Currently, Brown-Olmstead is a member of the
board of Central Atlanta Progress, the Episcopal Media Center, the
Advisory Board of Shepherd Spinal Center, the Georgia Chapter of the
International Women's Forum, member of the Board of Councilors for The
Carter Center, board member of the Regional Business Coalition, member
of ODK, board member of the Robinson College of Business, Order of the
Phoenix, and an inductee of the Georgia PRSA Hall of Fame.
She has been actively involved in the
development of CAP's Downtown Improvement District program through
participation in the initial task force, development of uniforms and
identity for the Ambassador Force, and communications training.
She was appointed chairman of the Public
Relations/Communications Task Force for Central Atlanta Study II, a
joint effort of Central Atlanta Progress, the city of Atlanta and Fulton
County. In that position, Brown-Olmstead directed the development of a
marketing plan for central Atlanta, much of which has been implemented
over the past decade.
Julie
Hairston
Senior Account Executive
Julie Hairston brings
more than 30 years of award-winning writing experience to A.

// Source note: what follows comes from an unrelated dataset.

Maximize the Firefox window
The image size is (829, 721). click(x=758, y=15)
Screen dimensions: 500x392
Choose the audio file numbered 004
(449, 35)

Brown-Olmstead Associates, including more than three years as a real
estate writer and columnist for the Atlanta Journal Constitution. She
holds more than a dozen state, regional and national awards for
reporting and writing as well as enjoying widespread recognition from
three years as the signature author of the AJCs hit column "Private
Quarters."
A past president of the
Atlanta Chapter of the Society of Professional Journalists, she is also
a member of the Atlanta Press Club and the National Association of Real
Estate Editors (NAREE). Hairston holds a bachelors degree in journalism
from the Henry W. Grady School of Journalism at the University of
Georgia. She also has studied at the University of North Carolina on a
Rockefeller Foundation fellowship and at the University of Maryland on a
Knight Center Fellowship focusing on urban issues.
Among her most notable
work, Hairston provided coverage of the Rev. Jerry Falwell in Lynchburg,
VA, during his rise to national prominence in 1980 as the founder of The
Moral Majority. For this, she was honored with the Cassells Memorial
Award from the Religion Newswriters Association. She was honored with
three Georgia Magazine Association awards for her signature work as a
columnist for Business Atlanta magazine and was named the Communicator
of the Year in 1990 by the Atlanta Chapter of Women in Communications.
After joining the Atlanta
Journal Constitution in 1998, she covered Atlanta City Hall for three
years before turning her attentions to regional efforts to relieve
growing transportation gridlock. During that time, she wrote extensively
about the Georgia Department of Transportation, the State Road and
Tollway Authority, the Atlanta Regional Commission, the Georgia Regional
Transportation Authority, and MARTA. In 2005, Hairston was tapped to
write "Private Quarters," the wildly popular weekly profile of a
metro-area home, and to cover the regions dynamic real estate market.
Since joining ABOA in
October 2008, Hairston has worked with StreetSmart Technology Inc. on
the launch of its high-tech parking systems and with Georgians for
Economic Development on the successful campaign to allow school tax
dollars to be used in special tax districts for economic development.